Complete Story
06/09/2025
The Art of Soulful Listening
Deep attention to listening can boost your relationships
As a teenager, I listened to jazz so deeply that an outsider looking in might have thought that my life depended on it. Looking back, I now realize that the music was nourishment for my very soul.
In my sophomore year of high school in 1979, I had an epiphany while witnessing my peers playing their hearts out at a year-end concert. I had been exposed to jazz through my parents' record collections, but what ignited a spark of musical obsession was being moved by my high school stage band performing a range of sounds and styles, from the fusion of Weather Report to the sophisticated soft-rock-pop of Steely Dan as well as classics by Count Basie and Duke Ellington. After playing alto sax in that very band senior year, I matriculated at Hamilton College, where I minored in Music and for three years hosted a jazz radio show on campus. My life was transformed in April 1984 by the good fortune of playing Duke’s “Squeeze Me But Please Don’t Tease Me” with Ellington alumnus Clark Terry.

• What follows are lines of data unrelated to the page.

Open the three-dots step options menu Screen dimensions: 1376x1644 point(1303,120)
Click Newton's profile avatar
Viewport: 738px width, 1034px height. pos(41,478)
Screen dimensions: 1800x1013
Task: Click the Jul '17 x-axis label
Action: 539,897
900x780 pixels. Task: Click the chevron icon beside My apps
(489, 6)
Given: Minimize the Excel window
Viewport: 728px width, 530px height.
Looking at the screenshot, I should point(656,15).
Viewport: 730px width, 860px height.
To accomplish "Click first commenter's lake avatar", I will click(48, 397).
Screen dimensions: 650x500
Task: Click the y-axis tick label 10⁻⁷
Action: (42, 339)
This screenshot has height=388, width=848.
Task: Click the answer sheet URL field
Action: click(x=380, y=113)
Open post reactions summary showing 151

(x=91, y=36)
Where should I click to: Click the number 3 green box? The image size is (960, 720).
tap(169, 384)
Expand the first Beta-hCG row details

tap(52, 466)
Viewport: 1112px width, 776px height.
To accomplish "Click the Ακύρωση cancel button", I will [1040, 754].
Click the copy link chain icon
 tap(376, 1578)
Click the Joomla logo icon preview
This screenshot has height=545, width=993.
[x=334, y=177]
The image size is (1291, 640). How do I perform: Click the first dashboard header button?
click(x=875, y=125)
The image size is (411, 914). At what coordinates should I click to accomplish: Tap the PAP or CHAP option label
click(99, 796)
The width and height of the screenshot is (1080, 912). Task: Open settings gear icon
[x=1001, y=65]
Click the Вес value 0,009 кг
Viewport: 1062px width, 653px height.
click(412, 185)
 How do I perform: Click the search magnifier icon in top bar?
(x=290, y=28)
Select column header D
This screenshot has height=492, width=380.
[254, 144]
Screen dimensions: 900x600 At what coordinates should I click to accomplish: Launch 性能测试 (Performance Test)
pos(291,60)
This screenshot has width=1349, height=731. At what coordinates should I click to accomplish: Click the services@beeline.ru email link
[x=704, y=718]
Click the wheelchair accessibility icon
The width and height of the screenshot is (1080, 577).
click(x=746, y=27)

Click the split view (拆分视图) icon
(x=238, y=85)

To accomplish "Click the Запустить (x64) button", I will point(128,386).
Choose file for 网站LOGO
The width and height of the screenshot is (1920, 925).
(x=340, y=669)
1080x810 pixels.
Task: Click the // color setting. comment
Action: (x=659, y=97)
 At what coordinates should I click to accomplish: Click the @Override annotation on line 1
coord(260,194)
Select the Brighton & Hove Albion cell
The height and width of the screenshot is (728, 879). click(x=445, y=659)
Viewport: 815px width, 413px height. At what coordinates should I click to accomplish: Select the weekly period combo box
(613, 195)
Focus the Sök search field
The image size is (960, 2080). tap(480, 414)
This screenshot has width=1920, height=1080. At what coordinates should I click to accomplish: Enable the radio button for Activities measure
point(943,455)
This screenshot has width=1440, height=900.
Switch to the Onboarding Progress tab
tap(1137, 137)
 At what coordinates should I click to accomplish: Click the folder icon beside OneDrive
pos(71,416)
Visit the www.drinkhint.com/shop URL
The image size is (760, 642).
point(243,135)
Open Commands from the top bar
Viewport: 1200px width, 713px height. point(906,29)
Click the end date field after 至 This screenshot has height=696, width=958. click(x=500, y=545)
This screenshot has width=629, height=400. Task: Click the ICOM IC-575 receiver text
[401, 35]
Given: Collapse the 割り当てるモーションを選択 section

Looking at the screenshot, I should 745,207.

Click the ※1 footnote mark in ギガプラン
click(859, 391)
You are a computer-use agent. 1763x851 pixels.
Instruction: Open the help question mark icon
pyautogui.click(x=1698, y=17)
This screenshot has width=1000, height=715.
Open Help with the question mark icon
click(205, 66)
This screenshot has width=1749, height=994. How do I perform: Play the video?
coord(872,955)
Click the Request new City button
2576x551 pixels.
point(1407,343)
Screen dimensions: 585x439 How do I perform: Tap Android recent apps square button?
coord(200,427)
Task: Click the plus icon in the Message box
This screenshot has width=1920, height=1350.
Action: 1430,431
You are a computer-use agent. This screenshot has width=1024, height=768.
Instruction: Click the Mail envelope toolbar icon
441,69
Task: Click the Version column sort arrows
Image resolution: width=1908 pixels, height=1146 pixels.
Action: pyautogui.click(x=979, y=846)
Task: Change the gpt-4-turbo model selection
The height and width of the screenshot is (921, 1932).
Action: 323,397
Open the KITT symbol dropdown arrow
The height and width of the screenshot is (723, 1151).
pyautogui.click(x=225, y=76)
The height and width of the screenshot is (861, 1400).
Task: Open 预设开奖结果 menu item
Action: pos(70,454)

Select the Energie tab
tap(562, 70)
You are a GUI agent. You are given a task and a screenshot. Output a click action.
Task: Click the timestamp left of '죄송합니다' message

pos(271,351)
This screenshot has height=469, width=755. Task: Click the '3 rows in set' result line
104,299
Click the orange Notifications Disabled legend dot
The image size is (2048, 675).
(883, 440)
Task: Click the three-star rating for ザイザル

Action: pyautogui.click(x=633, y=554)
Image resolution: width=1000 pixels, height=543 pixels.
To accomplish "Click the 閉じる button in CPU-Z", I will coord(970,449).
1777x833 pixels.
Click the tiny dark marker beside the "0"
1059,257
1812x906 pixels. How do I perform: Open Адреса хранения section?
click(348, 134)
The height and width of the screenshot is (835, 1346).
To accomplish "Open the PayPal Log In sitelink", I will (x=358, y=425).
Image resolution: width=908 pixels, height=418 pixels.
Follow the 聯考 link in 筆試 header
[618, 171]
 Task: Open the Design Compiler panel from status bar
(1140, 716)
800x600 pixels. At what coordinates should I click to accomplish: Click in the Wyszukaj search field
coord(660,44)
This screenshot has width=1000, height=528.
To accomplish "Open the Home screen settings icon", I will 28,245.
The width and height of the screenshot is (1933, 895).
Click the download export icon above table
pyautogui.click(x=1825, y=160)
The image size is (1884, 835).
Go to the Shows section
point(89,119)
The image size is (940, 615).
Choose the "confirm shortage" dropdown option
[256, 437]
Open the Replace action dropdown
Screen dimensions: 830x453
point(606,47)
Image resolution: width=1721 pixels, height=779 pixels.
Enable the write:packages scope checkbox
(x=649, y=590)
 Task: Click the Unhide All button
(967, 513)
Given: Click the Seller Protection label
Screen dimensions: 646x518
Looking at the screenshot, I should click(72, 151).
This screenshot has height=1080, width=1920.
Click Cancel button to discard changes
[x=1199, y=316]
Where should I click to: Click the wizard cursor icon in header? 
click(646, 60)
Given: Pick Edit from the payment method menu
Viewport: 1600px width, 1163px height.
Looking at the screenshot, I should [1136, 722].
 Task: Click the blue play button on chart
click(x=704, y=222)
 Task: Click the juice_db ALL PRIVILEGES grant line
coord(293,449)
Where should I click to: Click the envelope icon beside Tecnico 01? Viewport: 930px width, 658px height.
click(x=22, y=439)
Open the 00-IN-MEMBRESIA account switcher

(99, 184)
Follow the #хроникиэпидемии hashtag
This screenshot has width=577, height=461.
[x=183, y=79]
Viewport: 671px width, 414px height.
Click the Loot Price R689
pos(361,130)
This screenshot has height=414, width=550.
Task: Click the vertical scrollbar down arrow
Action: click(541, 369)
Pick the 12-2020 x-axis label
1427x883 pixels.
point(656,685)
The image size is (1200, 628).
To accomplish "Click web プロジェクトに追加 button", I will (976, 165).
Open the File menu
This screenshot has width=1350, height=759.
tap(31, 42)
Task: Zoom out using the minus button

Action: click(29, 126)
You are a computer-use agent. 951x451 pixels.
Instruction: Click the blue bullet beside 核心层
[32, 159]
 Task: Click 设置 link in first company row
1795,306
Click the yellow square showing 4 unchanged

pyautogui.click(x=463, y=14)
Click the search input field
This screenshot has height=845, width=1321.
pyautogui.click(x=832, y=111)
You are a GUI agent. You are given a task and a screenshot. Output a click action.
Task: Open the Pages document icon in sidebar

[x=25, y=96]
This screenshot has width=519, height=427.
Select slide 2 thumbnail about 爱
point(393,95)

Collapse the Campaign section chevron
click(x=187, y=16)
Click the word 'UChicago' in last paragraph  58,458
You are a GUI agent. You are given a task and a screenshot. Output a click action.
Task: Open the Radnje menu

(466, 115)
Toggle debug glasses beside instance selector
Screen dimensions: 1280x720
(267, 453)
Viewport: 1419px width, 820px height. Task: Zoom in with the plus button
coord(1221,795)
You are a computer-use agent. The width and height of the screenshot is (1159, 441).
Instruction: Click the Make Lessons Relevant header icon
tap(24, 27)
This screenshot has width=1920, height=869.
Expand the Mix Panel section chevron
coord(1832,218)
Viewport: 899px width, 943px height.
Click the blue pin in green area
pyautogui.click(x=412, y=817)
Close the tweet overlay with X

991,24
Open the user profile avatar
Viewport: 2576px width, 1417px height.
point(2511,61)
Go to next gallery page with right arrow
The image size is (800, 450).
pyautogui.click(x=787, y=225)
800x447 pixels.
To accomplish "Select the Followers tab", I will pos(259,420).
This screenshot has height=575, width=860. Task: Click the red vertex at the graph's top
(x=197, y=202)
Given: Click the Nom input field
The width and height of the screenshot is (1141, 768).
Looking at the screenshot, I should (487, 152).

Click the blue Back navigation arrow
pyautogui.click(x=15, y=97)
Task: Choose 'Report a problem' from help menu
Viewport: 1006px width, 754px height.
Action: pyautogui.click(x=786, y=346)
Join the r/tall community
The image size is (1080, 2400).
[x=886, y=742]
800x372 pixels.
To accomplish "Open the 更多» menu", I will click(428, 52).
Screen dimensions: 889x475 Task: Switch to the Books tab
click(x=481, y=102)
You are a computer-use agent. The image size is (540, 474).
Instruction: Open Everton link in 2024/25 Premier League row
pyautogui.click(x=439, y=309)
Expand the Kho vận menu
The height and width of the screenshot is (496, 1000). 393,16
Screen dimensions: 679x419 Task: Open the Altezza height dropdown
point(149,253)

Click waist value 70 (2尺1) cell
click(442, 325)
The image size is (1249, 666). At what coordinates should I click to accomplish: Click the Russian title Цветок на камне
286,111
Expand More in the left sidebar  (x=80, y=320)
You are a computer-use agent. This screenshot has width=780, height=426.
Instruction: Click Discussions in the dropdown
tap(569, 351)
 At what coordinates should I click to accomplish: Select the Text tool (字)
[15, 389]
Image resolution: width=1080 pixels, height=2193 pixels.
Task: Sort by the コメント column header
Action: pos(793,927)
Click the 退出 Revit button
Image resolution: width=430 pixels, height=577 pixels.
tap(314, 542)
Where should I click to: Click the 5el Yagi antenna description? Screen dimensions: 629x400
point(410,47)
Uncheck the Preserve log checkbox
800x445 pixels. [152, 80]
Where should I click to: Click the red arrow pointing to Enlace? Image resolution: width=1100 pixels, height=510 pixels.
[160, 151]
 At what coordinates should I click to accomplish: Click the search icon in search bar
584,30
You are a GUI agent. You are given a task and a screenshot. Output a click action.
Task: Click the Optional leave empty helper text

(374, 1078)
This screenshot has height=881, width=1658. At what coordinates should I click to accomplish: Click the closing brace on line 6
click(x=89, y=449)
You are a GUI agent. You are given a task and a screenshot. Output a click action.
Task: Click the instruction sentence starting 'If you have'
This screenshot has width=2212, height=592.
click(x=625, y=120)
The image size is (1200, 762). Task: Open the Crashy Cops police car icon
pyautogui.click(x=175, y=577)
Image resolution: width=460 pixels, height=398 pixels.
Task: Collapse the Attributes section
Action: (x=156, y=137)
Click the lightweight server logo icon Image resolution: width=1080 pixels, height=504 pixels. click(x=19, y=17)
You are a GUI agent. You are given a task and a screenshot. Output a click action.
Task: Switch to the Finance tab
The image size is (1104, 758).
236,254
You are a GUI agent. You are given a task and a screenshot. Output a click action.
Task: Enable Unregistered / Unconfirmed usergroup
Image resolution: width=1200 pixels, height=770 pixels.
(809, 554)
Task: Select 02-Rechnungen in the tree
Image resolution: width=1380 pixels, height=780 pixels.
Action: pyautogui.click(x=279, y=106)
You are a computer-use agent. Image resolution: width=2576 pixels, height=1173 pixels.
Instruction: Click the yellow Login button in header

Yet the foundation for those pivotal in-person experiences was laid by hours upon hours of listening to jazz on records and the radio in high school. Waking up to the music on WRVR, or listening to cassette tapes with songs like Chick Corea’s “High Wire – The Aerialist,” with a soulfully fluid solo by Joe Farrell ringing in my ears as I walked to the bus stop, I would end the day by tuning into WBGO, where, say, a take of Charlie Parker’s rendition of “Embraceable You” gently transported me into a chromatic dreamland.